Konrad is a part of the Clojurian Slack community, is very interested in functional programming, and gave a Datomic Database talk at the ClojureD conference in Berlin in 2015. He also gave a talk on Creating reactive components using ClojureScript React wrappers during Lambda Days in Kraków in 2016.

⦁ Leonardo Borges
Leonardo Borges is a programming languages enthusiast who loves writing code, contributing to open source software, and speaking on subjects he feels strongly about. He has used Clojure professionally, both as a lead consultant at ThoughtWorks and as a development team lead at Atlassian, where he helped build real-time collaborative editing technology.
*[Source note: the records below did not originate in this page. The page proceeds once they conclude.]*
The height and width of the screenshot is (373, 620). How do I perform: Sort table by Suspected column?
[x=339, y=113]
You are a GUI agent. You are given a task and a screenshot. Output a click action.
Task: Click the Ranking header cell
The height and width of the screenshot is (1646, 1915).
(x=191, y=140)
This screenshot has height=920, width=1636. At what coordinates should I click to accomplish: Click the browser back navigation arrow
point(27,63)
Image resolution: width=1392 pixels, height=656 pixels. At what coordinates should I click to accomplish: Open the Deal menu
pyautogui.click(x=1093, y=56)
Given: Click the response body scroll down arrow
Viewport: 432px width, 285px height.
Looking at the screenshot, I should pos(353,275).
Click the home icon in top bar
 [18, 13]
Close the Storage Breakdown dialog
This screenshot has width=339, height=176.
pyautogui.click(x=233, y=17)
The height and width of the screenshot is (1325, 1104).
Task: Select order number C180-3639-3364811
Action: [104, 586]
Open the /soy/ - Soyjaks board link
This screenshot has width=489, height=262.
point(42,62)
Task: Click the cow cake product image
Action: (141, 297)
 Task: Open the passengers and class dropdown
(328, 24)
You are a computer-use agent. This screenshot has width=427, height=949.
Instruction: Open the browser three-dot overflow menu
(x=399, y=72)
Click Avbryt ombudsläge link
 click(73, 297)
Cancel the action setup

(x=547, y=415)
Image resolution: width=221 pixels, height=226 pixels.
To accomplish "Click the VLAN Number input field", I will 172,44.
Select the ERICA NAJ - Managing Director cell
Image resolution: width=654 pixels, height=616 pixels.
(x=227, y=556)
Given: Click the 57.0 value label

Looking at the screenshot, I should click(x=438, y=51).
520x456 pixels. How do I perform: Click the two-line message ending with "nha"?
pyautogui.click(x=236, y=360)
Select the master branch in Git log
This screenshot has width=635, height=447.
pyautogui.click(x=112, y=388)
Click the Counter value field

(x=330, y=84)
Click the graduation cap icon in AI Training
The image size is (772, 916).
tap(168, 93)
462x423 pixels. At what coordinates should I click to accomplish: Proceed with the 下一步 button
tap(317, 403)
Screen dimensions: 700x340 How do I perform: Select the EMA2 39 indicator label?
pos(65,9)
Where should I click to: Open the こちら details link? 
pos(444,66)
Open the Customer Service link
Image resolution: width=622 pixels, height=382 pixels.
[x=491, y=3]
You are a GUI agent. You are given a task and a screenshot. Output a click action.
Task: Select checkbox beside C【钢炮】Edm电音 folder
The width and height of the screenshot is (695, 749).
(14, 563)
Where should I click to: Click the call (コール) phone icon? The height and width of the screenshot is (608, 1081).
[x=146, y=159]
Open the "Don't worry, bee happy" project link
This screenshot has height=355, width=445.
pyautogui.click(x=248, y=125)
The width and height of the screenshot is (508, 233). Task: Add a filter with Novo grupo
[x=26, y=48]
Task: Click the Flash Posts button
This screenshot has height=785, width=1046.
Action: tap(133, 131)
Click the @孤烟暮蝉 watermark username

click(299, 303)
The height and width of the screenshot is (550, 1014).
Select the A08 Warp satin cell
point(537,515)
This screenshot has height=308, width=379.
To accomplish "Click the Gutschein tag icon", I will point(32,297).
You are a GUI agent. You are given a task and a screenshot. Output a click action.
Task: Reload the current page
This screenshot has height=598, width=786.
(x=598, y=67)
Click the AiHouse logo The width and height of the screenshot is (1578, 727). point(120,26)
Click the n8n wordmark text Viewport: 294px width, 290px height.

Leonardo is currently the CTO for MODRON. Apart from this book, he contributed a couple of chapters to Clojure Cookbook, O'Reilly.

Leonardo founded and currently runs the Sydney Clojure User Group in Australia. He also writes posts about software, with a focus on functional programming, on his website. When he isn't writing code, he enjoys riding motorcycles, weightlifting, and playing the guitar.